In my home directory /Users/utcs I created a .profile file. Its content was as follows:

export ORACLE_HOME=/Users/utcs/oracle/instantclient_10_2
export DYLD_LIBRARY_PATH=$ORACLE_HOME
export LD_LIBRARY_PATH=$ORACLE_HOME
Restart the machine. Open another terminal window and run the following commands to check that the environment variables have been set properly:
$ source .profile
$ echo $ORACLE_HOME
$ echo $DYLD_LIBRARY_PATH
$ echo $LD_LIBRARY_PATH
You should see the path names printed out correctly. I created two symbolic links in the $ORACLE_HOME directory (/Users/utcs/oracle/instantclient_10_2) as follows:
ln -s libclntsh.dylib.10.1 libclntsh.dylib
ln -s libocci.dylib.10.1 libocci.dylib
If you run the command ls -l in that directory you should see the symbolic links.
Building and Installing cx_Oracle

Download from SourceForge cx_Oracle version 5.0.4. You need to get the package that says Source Code only. In your Download folder you will find cx_Oracle-5.0.4.tar. I moved it to /Users/utcs/oracle. To untar, I used the following command:

tar -xvf cx_Oracle-5.0.4.tar
After untarring I had a subdirectory called cx_Oracle-5.0.4. In a terminal window I changed directory to /Users/utcs/oracle/cx_Oracle-5.0.4. I checked in that window that all the environment variables were set properly by doing

echo $ORACLE_HOME
echo $LD_LIBRARY_PATH
echo $DYLD_LIBRARY_PATH
which python
which gcc
I did not have administrative privileges on this Mac so to build I did
python setup.py build
I checked to output. There were many warning messages that I ignored.

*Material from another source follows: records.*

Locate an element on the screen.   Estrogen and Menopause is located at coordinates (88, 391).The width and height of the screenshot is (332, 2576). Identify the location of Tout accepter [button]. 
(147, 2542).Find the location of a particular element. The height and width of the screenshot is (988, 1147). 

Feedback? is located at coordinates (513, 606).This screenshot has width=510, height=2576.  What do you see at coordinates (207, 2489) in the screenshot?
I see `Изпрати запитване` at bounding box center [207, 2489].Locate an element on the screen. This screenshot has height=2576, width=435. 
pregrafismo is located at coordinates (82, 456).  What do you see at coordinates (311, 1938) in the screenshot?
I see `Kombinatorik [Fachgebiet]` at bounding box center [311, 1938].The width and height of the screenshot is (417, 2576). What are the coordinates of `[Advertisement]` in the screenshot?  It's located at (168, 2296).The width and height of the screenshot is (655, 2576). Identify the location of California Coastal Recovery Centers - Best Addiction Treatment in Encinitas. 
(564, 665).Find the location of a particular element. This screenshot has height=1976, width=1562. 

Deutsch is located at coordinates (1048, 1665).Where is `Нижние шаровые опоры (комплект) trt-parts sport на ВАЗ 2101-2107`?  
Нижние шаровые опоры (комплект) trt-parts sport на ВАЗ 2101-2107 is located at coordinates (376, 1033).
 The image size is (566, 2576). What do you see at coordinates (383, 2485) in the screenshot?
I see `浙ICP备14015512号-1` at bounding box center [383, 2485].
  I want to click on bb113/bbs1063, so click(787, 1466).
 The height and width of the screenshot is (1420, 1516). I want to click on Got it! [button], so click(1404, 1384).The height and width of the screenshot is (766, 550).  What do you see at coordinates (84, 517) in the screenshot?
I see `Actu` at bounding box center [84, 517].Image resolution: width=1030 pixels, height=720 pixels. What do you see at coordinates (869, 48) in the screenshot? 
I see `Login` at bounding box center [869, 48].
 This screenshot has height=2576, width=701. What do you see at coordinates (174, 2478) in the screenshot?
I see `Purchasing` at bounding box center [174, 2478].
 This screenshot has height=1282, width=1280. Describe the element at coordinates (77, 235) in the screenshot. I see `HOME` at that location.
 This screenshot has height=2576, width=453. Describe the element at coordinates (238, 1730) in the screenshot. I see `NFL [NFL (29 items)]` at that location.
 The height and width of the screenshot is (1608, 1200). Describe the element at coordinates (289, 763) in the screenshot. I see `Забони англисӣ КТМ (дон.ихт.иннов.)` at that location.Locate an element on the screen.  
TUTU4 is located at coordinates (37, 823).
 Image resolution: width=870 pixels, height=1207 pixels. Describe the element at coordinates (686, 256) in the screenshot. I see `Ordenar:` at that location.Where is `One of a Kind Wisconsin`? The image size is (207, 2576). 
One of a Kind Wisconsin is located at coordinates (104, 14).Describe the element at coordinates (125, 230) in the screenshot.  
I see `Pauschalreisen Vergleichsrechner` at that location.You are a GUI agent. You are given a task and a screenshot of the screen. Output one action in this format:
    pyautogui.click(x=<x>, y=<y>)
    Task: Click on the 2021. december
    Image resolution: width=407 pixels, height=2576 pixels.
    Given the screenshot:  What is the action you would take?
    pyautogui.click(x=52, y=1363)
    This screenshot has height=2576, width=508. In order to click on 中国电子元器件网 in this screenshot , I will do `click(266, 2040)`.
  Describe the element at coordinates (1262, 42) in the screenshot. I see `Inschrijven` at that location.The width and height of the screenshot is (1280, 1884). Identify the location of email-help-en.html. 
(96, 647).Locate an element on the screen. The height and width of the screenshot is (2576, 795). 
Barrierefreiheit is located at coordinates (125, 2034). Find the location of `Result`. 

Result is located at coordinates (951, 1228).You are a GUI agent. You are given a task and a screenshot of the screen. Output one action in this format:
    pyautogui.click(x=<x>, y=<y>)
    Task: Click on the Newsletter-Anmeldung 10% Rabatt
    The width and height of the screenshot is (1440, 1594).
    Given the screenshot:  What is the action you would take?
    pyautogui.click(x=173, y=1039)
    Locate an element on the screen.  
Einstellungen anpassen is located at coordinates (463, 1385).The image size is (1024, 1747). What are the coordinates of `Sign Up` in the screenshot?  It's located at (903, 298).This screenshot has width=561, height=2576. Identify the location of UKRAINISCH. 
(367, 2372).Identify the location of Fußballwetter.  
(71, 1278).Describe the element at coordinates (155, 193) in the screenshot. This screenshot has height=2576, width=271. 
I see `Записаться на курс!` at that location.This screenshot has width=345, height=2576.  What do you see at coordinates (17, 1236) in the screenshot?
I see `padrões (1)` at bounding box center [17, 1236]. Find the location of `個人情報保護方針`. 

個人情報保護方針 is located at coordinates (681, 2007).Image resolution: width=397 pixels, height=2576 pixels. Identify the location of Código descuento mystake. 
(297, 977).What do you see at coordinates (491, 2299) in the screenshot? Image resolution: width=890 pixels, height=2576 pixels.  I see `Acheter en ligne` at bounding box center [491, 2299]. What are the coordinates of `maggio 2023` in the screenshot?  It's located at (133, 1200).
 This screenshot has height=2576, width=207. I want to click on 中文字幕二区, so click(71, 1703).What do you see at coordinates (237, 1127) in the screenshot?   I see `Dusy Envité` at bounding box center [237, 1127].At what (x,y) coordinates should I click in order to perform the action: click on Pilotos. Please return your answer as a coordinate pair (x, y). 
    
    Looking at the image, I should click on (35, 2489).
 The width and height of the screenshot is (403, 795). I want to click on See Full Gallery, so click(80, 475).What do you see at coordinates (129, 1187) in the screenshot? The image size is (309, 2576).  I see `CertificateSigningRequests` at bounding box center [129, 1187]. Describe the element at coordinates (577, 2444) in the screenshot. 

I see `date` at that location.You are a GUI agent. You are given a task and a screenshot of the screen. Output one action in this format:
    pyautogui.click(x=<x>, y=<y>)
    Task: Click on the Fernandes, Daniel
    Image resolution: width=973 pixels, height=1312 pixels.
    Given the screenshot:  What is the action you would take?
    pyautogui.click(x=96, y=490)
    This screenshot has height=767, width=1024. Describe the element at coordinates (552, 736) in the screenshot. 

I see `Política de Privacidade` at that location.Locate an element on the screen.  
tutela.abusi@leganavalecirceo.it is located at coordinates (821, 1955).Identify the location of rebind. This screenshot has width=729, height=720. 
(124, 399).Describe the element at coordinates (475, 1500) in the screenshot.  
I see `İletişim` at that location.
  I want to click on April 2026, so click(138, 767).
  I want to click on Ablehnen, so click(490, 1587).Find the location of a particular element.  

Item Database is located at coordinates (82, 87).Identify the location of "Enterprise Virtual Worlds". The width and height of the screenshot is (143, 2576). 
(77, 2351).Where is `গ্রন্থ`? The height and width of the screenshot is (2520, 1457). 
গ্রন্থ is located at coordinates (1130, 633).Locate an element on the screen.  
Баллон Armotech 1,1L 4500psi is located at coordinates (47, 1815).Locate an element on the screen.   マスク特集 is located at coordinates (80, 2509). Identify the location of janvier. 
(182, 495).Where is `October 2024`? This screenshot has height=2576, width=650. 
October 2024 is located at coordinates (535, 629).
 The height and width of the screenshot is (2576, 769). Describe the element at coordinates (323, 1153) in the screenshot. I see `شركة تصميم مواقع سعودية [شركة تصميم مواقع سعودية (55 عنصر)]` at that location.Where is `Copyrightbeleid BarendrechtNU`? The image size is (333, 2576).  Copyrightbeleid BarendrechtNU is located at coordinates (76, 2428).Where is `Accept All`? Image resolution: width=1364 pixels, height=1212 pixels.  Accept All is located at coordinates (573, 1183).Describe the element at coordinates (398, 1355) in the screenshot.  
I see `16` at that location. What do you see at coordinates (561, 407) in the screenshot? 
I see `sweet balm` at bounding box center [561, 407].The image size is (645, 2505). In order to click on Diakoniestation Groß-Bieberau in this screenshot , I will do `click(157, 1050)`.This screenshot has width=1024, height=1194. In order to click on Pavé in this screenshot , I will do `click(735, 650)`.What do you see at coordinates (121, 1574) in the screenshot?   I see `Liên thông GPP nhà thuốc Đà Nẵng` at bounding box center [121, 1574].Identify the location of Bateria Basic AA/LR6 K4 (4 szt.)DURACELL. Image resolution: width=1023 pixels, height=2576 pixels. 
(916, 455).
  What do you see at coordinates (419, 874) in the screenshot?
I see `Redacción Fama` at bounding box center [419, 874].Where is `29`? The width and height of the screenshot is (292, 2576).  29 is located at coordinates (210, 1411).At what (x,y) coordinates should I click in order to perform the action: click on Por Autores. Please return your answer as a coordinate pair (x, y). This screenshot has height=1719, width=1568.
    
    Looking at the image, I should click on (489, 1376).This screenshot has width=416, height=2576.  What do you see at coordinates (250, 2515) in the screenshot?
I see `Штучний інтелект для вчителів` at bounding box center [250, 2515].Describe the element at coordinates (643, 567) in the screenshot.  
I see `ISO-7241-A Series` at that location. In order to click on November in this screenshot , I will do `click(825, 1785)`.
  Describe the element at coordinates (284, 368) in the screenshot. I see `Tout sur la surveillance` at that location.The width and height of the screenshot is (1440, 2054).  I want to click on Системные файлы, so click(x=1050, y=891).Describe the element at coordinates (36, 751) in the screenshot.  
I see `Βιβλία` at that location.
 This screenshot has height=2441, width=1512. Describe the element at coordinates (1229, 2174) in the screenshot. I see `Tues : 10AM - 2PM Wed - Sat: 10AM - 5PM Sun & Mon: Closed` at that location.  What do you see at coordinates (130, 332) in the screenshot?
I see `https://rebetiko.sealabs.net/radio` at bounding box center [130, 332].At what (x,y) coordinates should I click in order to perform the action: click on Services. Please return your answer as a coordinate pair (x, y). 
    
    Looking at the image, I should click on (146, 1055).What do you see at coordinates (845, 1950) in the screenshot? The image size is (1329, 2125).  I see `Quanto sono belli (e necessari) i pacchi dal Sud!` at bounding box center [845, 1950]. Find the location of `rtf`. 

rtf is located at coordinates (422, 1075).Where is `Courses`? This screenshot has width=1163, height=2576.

Even a single error message would have indicated that the build process did not succeed. I next installed cx_Oracle by
python setup.py install
The install also finished without any error messages.
Test the cx_Oracle installation

On a terminal window type python. It should bring up Python in interactive mode. Then type import cx_Oracle. It should add the package to your path without any errors. Get out of the interactive mode using Control-D.

Now copy and paste this script into a file called Check.py. Change the user name and run it on the command line.

import cx_Oracle, string, getpass

def main():
# Get password
pswd = getpass.getpass()

# Build connection string
user = “CS327_jdoe”
host = “oracle.microlab.cs.utexas.edu”
port = “1521”
sid = “orcl”
dsn = cx_Oracle.makedsn (host, port, sid)

# Connect to Oracle and test
con = cx_Oracle.connect (user, pswd, dsn)
if (con):
print “Connection successful”
print con.version
else:
print “Connection not successful”

con.close()

main()
You should see Connection successful if all the other tests were successful.